There have been other military repercussions, too. Since the shooting down of the Russian jet, the Russian military has been regularly pounding the Syrian villages near the Turkish border that populated by the Turkmen, a Turkish ethnicity that supports jihadists in Syria — and is supported by Ankara. The Russians also have been hitting Turkish aid convoys bound for Turkmen villages. More than 500 Turks and Turkmen have been killed in Russian airstrikes. Meanwhile, the U.S.-led allied air strikes against IS have come to a halt. Neither Washington nor Ankara is keen for another conflict with Russia. So, IS and Russia keep on flourishing.
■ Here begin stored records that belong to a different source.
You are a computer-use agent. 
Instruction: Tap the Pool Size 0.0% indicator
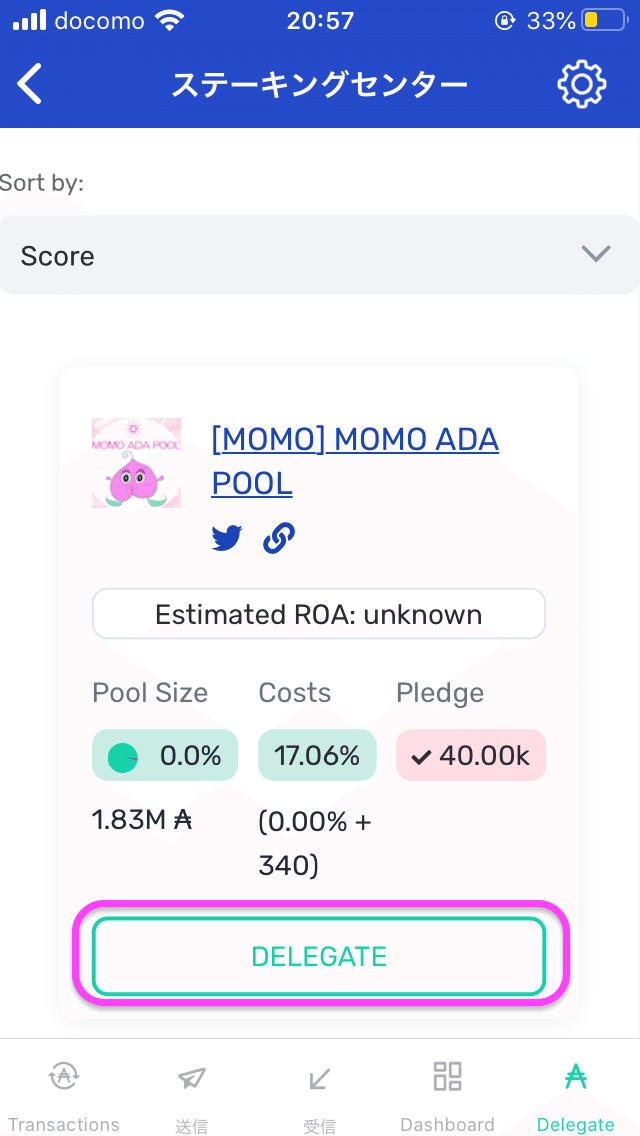(165, 755)
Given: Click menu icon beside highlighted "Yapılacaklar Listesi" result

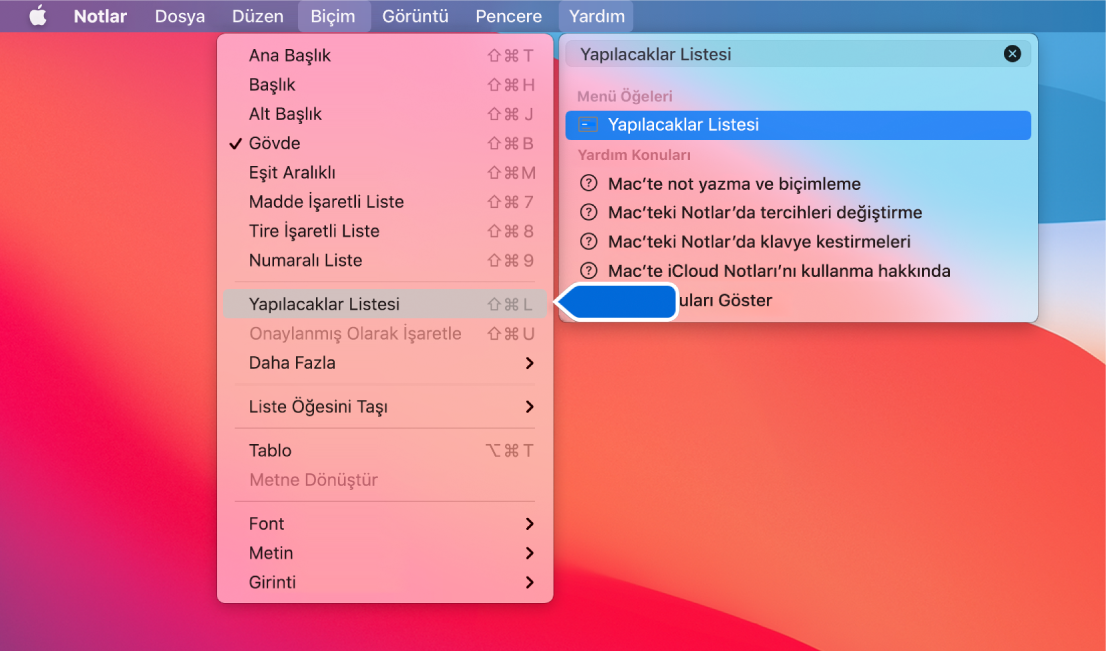Looking at the screenshot, I should point(588,125).
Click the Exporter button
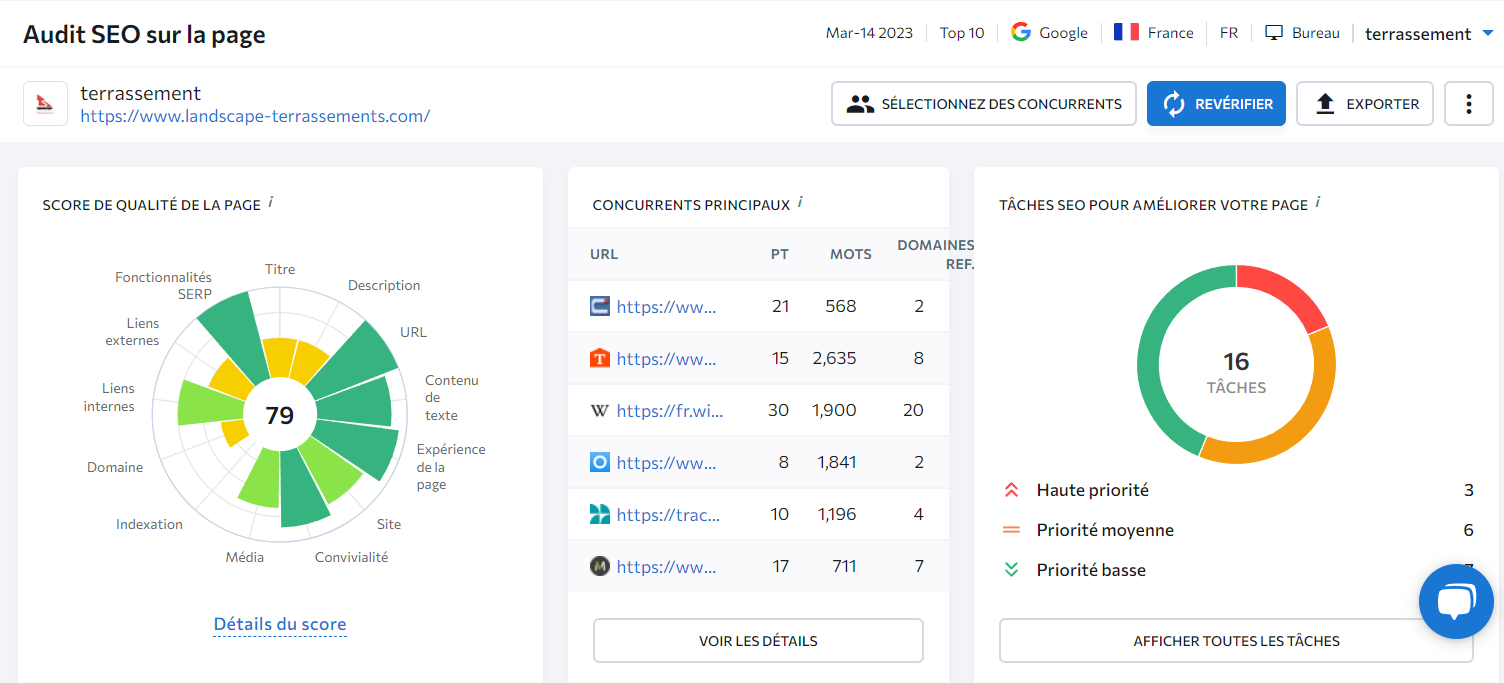This screenshot has height=683, width=1504. (1364, 104)
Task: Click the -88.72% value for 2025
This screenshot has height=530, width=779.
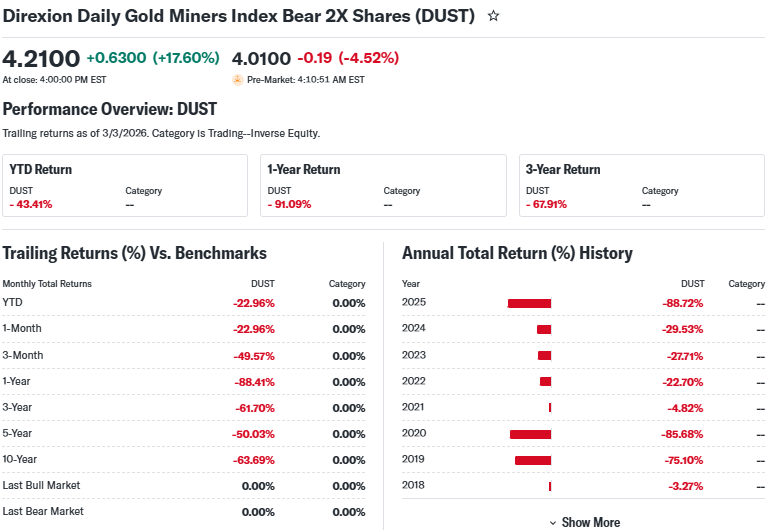Action: (x=682, y=303)
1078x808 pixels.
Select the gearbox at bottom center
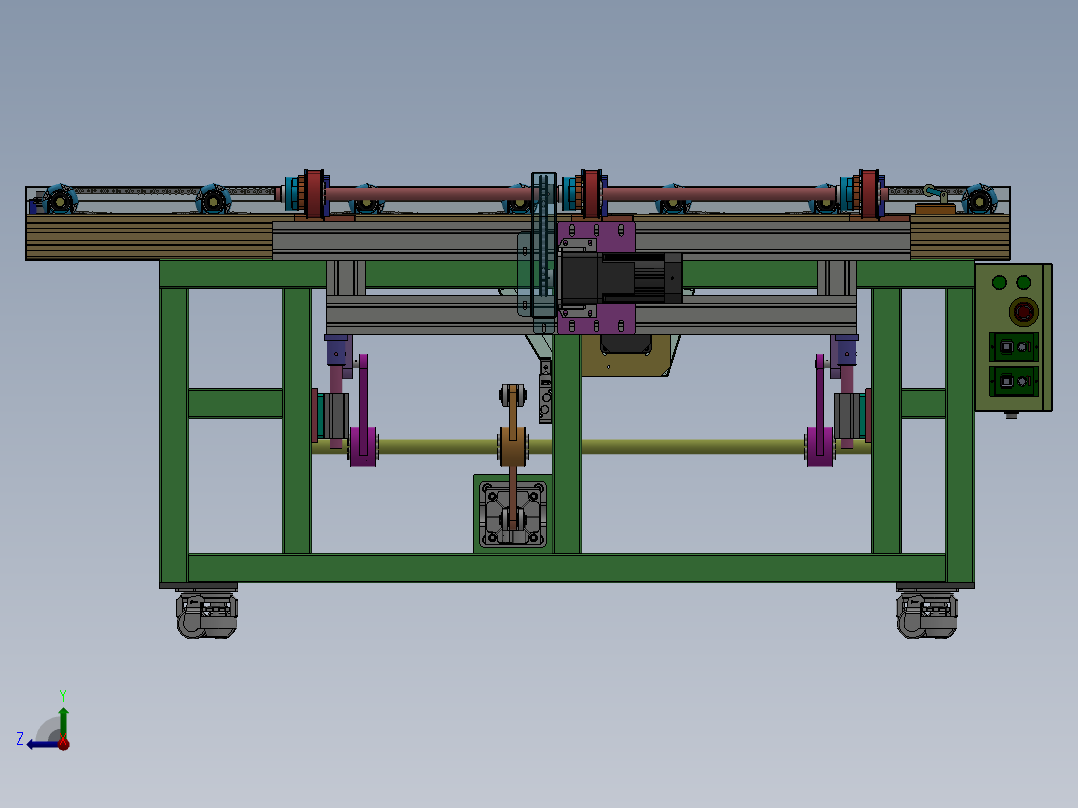[513, 514]
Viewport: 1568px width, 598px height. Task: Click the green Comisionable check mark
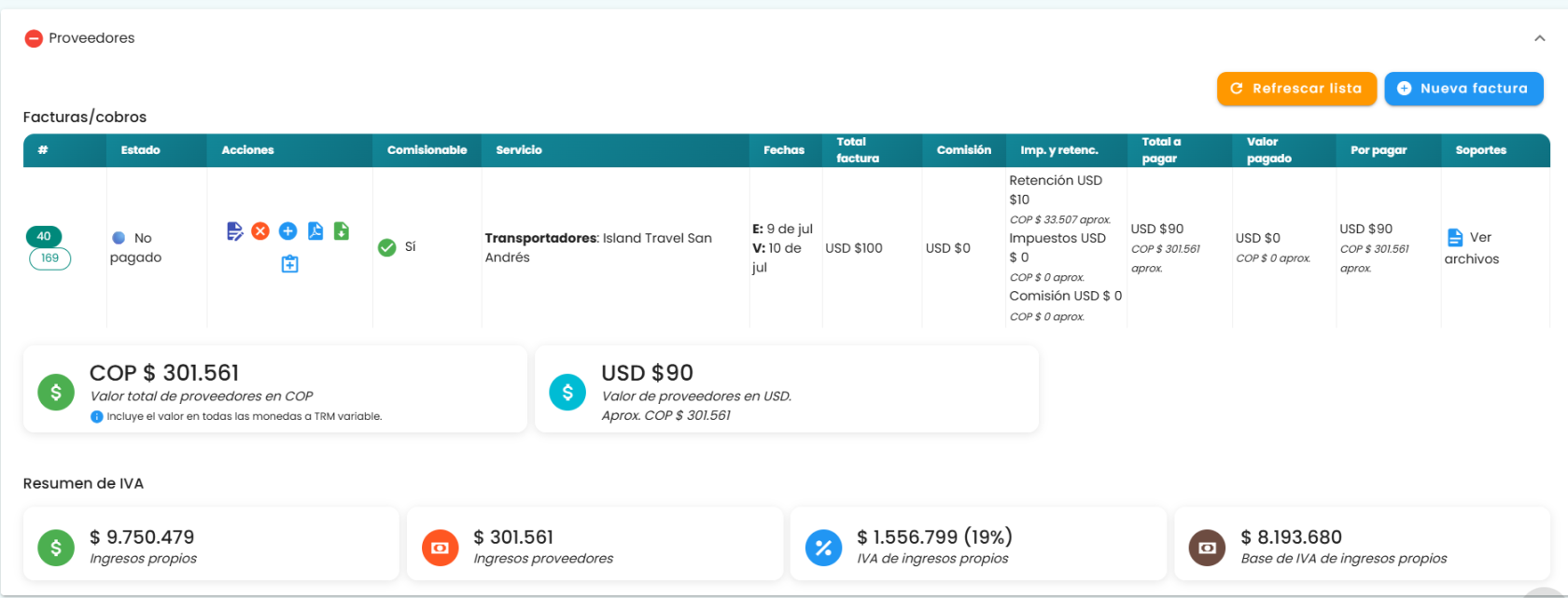pos(386,247)
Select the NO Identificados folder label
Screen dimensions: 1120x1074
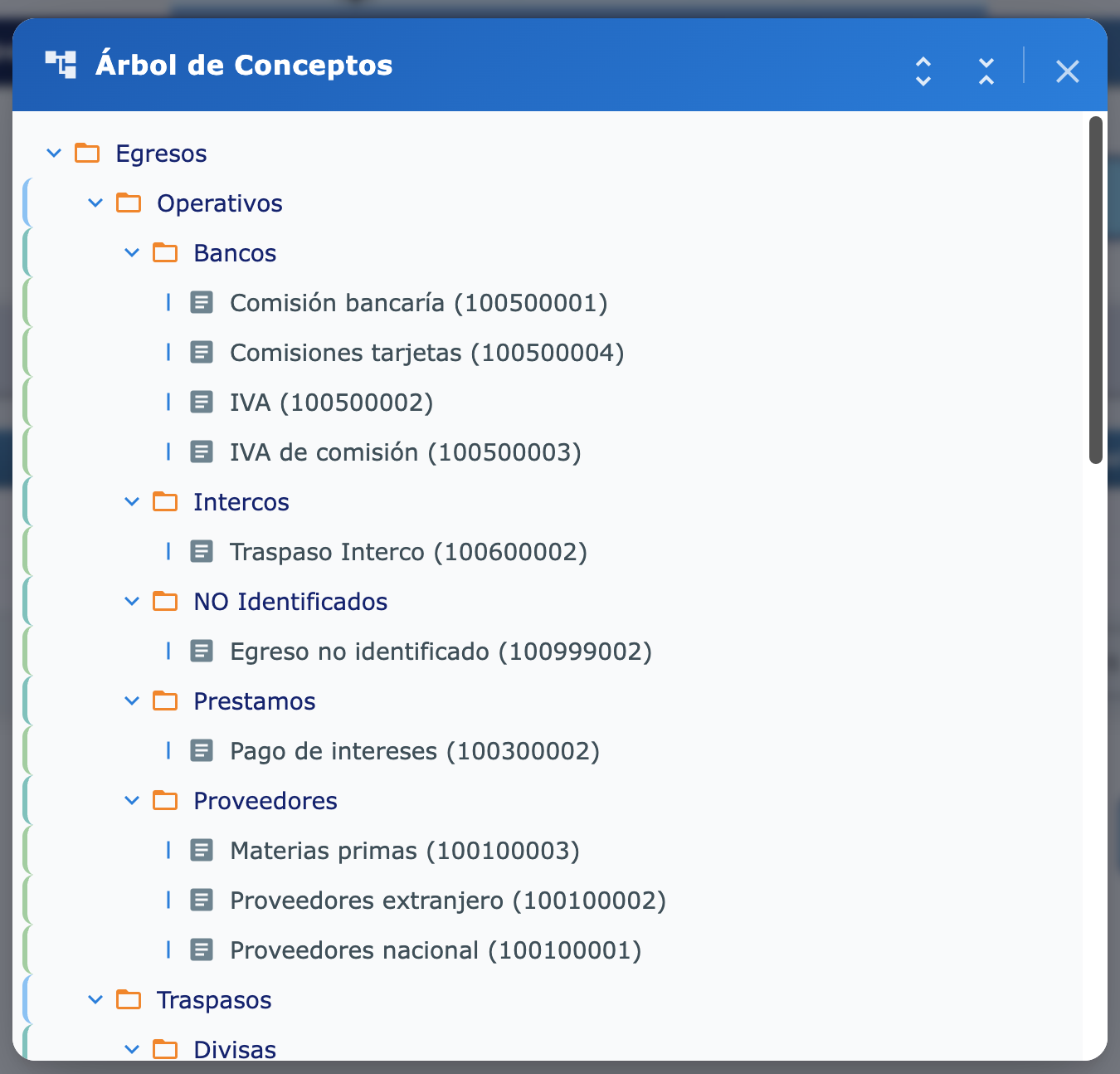pyautogui.click(x=290, y=601)
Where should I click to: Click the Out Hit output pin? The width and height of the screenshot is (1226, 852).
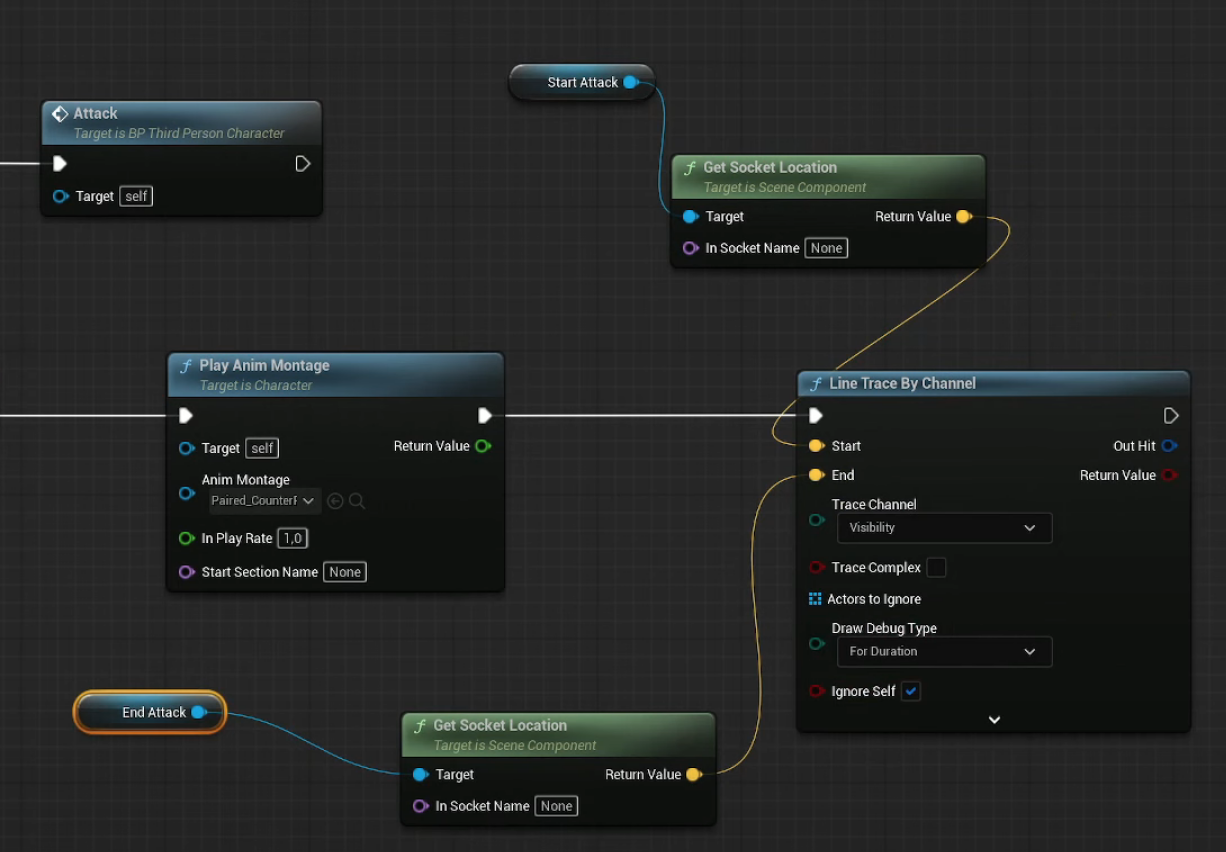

The Russian military has scrapped all contacts with the Turkish military, possibly waiting for the first Turkish military aircraft that violates foreign airspace to shoot.

Turkey has every liberty to challenge Russia and, inevitably, become the victim. But with its geostrategic, Islamist ambitions, it is exposing NATO allies to the risk of a fresh conflict with Russia — and at a time when the wounds of previous conflicts remain unhealed.

Putin has accused Turkey’s leaders of encouraging the Islamization of the Turkish society, which he said was a “problem.” He was not wrong. In fact, Islamism and neo-Ottoman ambitions are the source of Turkey’s (not-so) proxy war with Russia in the Syrian theater. Although Turkey, officially, is a NATO member and part of the allied campaign against IS, its Sunni Islamist ambitions over Syria hinder the global fight against jihadists. A Turco-Russian conflict is weakening the fight.

Putin seems to be making sure that NATO will do nothing.

Burak Bekdil, based in Ankara, is a Turkish columnist for the Hürriyet Daily and a Fellow at the Middle East Forum.